PASSAGE TO READ:
Consider using the optional rule that a PC can choose to use inspiration after the die is rolled but before the result is announced. In this variant, the PC rolls a d20. If she chooses to use inspiration, she then rolls a second d20 and takes the higher roll. This makes it easier to use inspiration without fear of “wasting” it and allows PCs to have it and use it when it really matters. This improves inspiration’s ability to buffer against bad die rolls and character death. This does make inspiration more powerful, but more importantly, it makes it more relevant.

Allow inspiration to stack with advantage. By default inspiration gives advantage, which makes it useless in when the PC already has advantage. Allowing inspiration to be used with advantage makes inspiration useful in more situations. This works best with the optional rule allowing inspiration use to be declared after the roll but before results are determined. The PC rolls with advantage as normal (rolls 2d20). If the player then chooses to use advantage, she rolls a third d20 and takes the highest of the three rolls. This makes inspiration more powerful. It’s especially useful to give an epic feel to the game or in campaigns that are very lethal and/or difficult.

Allow inspiration to be used multiple times on a roll. This requires the optional rule that inspiration can be used after the roll but before results are announced by the GM. If the player uses inspiration, but still rolls poorly, another player can give the first player his inspiration die, allowing the first player to roll another d20. This can be done as many times as the party has inspiration dice. This allows a PC to succeed at a very important roll by using all the party’s inspiration at once. This builds a sense of teamwork and camaraderie, as inspiration even more becomes a party resource as opposed to an individual PC resource. This won’t break the game because although the PC will very likely succeed at the important role, the party now has much fewer (or no) inspiration dice left to spend.

COLLECTED MATERIAL:

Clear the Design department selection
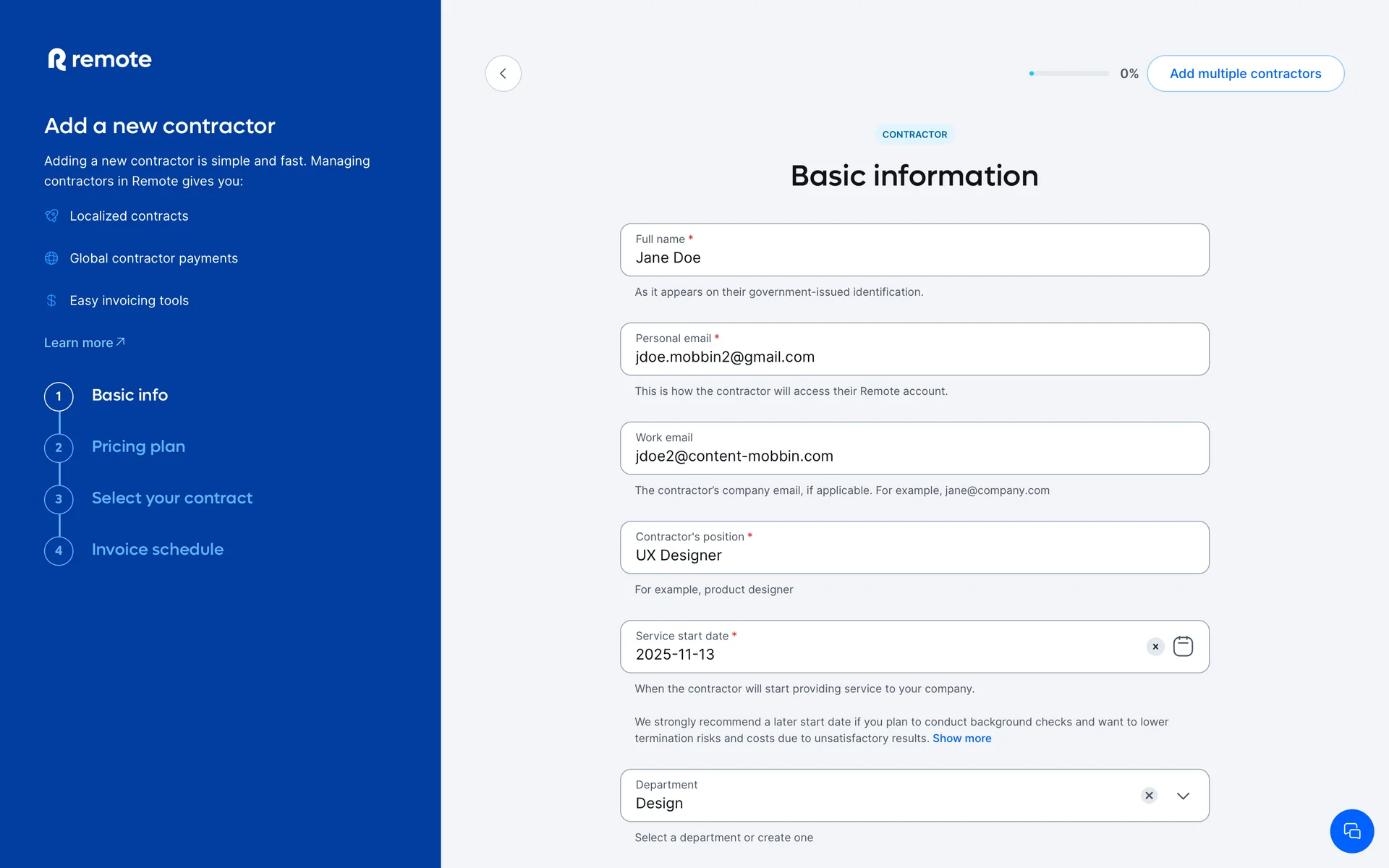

TASK DIRECTIONS:
Copy the inspiration house rules from "Allow inspiration to stack" to "lethal and/or difficult.", changing "PC" to "character" each time it appears.

RESULT OF THIS TASK:
Allow inspiration to stack with advantage. By default inspiration gives advantage, which makes it useless in when the character already has advantage. Allowing inspiration to be used with advantage makes inspiration useful in more situations. This works best with the optional rule allowing inspiration use to be declared after the roll but before results are determined. The character rolls with advantage as normal (rolls 2d20). If the player then chooses to use advantage, she rolls a third d20 and takes the highest of the three rolls. This makes inspiration more powerful. It’s especially useful to give an epic feel to the game or in campaigns that are very lethal and/or difficult.